Tasks for this exercise =
A. List every percentage figure that appears in the market update below.
B. Please resume the market update on inflation and European energy below, carrying it on from the point where its last paragraph ends.

Quoted passage =
[start]

Inflation continues to dominate the headlines. Pricing pressures reached their highest level since the 1980s in the UK, and triggered interest rate rises in Europe.

  • It will come as little surprise to UK residents to hear that UK inflation hit a new 40-year high in June. Consumer prices (measured by the Consumer Price Index, or CPI) rose 9.4% versus the same period in 2021 – the biggest increase since February 1982. This also marked an acceleration versus May, driven by a surge in petrol prices. This latest data points to an intensified cost of living crisis, and heaps further pressure on the Bank of England to deliver an aggressive interest rate increase next month. Inflation is currently expected to rise higher still in October, when another energy price hike kicks in.
  • The European Central Bank (ECB) increased interest rates for the first time in 11 years, lifting its benchmark interest rate out of negative territory in the process – moving from -0.5% to 0.0%. It seems that the ECB’s fears of persistent inflation and rising inflation expectations have trumped worries of recession. Expectations are for a rate hike of the same magnitude in September, provided government bond markets in the region hold relatively steady. In keeping with this, the ECB also announced a range of new (and reintroduced) tools aimed at managing debt markets in Europe.
  • Financial markets responded with relief to news that Russia had resumed its Nord Stream gas flows, following a planned period of offline maintenance. Natural gas prices fell by as much as 6.5% in Europe by way of response. The pipeline accounts for more than a third of Russian gas exports to Europe, and shipments have now reportedly returned to the levels seen prior to this maintenance shutdown (around 30-40% of full capacity). On Wednesday, the EU announced plans for member states to cut demand by 15%, and called on countries to support members who are more exposed to Russian gas. However, it’s clear that gas supplies to Europe have now been weaponised, and the fear remains that Russia could cut off supplies completely and abruptly.

[end]

Material provided =
[start]

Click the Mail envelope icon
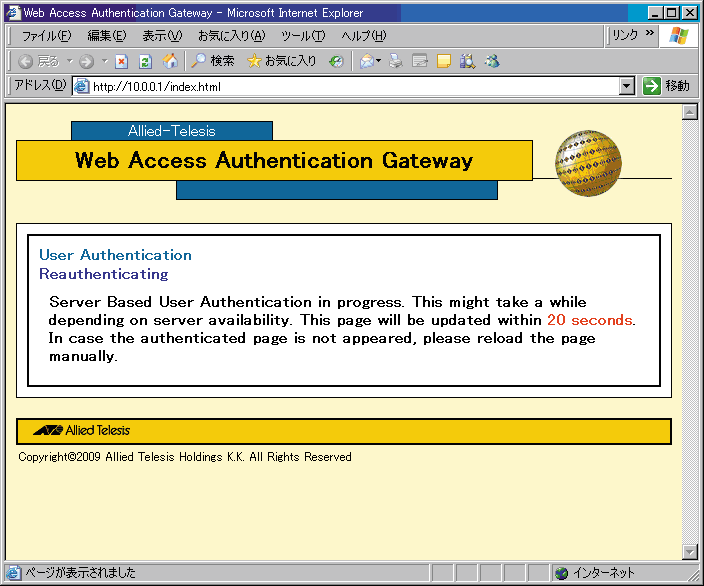This screenshot has height=586, width=704. coord(367,61)
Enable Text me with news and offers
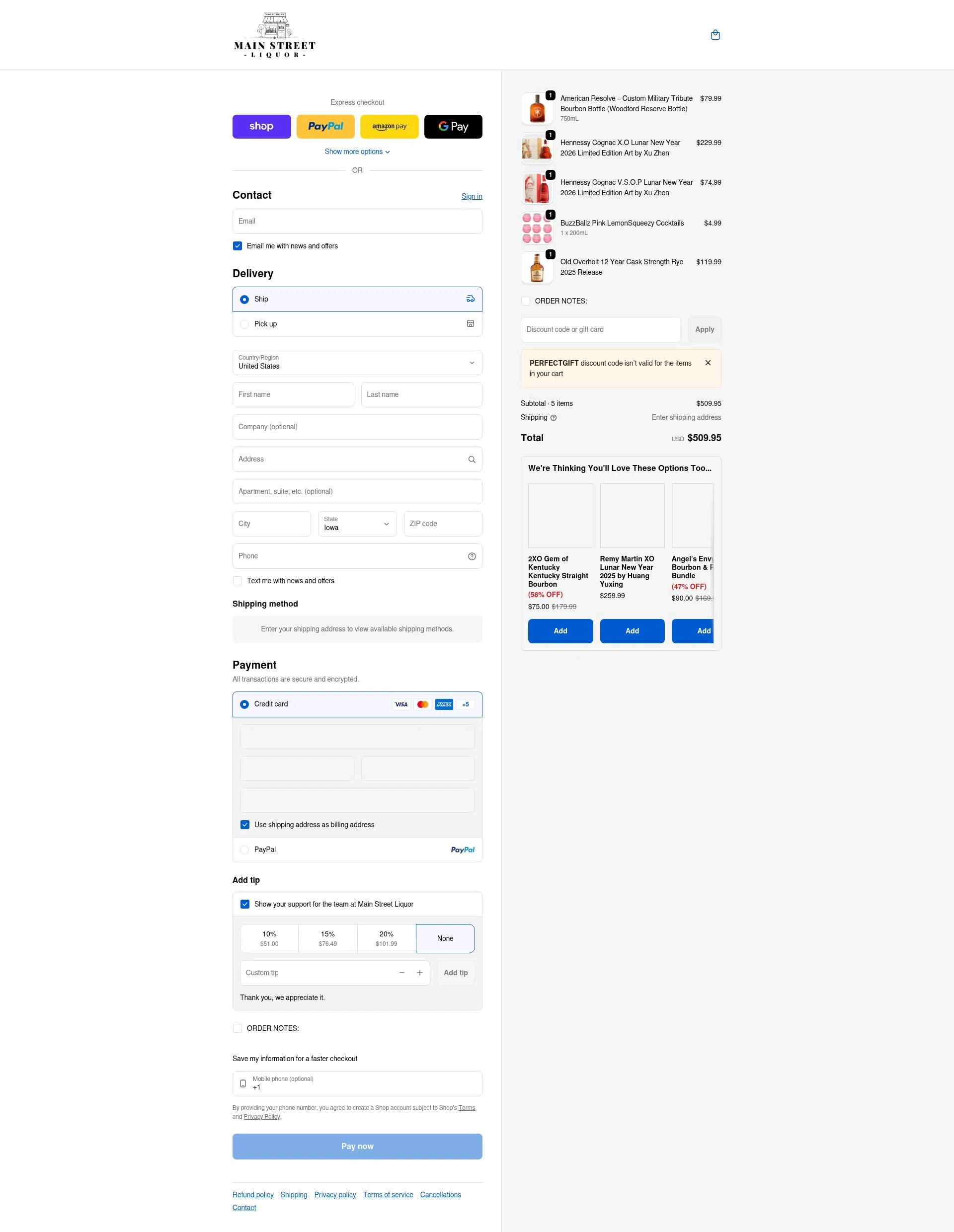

[end]

Responses for each task =
A. 9.4%, -0.5%, 0.0%, 6.5%, 30-40%, 15%

B.
  • Meanwhile in the US, ‘earnings season’ continues apace, with the largest US-listed businesses reporting on their recent earnings and outlooks for the future. So far, around a fifth of major US businesses have reported, and earnings reports appear better than many had feared. While some businesses have disappointed (e.g. Twitter and American Airlines), others (e.g. Netflix and Tesla) have reported strong results versus quite low expectations, and have been rewarded by the market with higher share prices.

Weekly market moves

  • In a strong week for riskier asset types like shares, stock markets delivered upbeat performance. Europe and Japan led the way in sterling terms, and the share prices of growth-focused businesses enjoyed some good performance.
  • Bond markets also experienced a strong rebound. Investors were responding to weak private sector survey data (Purchasing Managers’ Index, or PMI) which suggested that central bank action is taking effect.
  • Commodities were relatively subdued, with oil and even European gas prices moving lower. If this continues, it will provide welcome news for the inflation outlook.

What to look out for this week

  • The US Federal Reserve Bank meets on Wednesday, and is expected to enact another meaty interest rate hike.
  • In the UK, two candidates remain in the race to become the next leader of the Conservative Party, and by extension the next UK prime minister. Rishi Sunak and Liz Truss are quite contrasting in their policies, and we can expect extensive media coverage of the race in the coming weeks.